Item de trabalho. Retome o relato sobre o debate com marxistas ortodoxos e continue-o a partir da última frase apresentada.

=== Trecho selecionado ===

Reflexões sobre um evento com marxistas ortodoxos

Há alguns dias eu participei de um debate à distância sobre “classes sociais no Brasil contemporâneo”.

A minha participação consistiu em afirmar que é necessário usarmos o conceito de classes sociais nas sociedades industriais, na medida em que as clivagens básicas dessas sociedades dão-se em termos de riqueza, ou seja, de classes sociais; todavia, é necessário deixar de lado o aspecto sublevador e destruidor – revolucionário, em uma palavra – que o marxismo associou a esse conceito. Ao mesmo tempo, para combater os particularismos tanto proletário do marxismo quanto, de modo mais atual, das propostas identitárias, é necessário retomar-se o conceito de república, com seu universalismo da cidadania.

Depois de mim apresentaram dois professores marxistas – bem entendido, marxistas ortodoxos. E aí eu fiquei espantado ao constatar como o marxismo pode ser extremamente sedutor e eficiente em termos retóricos.

=== Informações fornecidas ===

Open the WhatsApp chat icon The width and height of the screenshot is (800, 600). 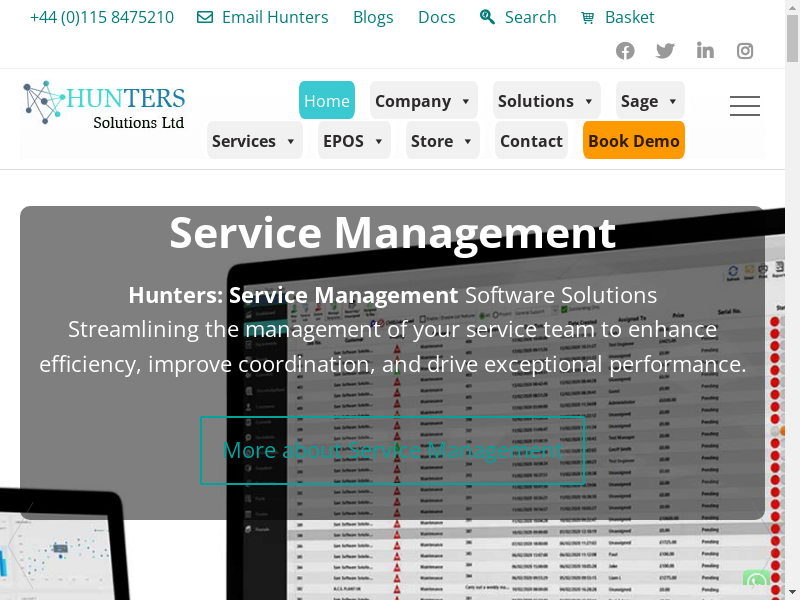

===

Resposta.
A moralidade marxista é simplista e tende ao maniqueísmo (isso quando não é diretamente maniqueísta): o proletariado é bom mas é explorado, a burguesia é má e é exploradora. A sua promessa de solução dos problemas sociais oferece uma enorme esperança e sua “radicalidade” baseia-se também no seu simplismo maniqueísta, adicionando um elemento mágico: quando a luta de classes acirrar-se tanto e a tal ponto que ocorra uma revolução proletária universal, todos os conflitos sociais acabarão de uma vez por todas, a malvada burguesia exploradora deixará de existir e o proletariado deixará de sofrer e de ser explorado e poderá viver em paz e com dignidade.

É realmente espantoso que esse simplismo convença as pessoas. É claro que ele convence também porque, aparentemente, oferece “soluções” para os problemas que a maior parte das pessoas sofre; ou melhor, o marxismo oferece uma crítica moral, disfarçada de análise sociológica, que parece sugerir soluções para os problemas. Creio que é aí que reside muito da sedução marxista.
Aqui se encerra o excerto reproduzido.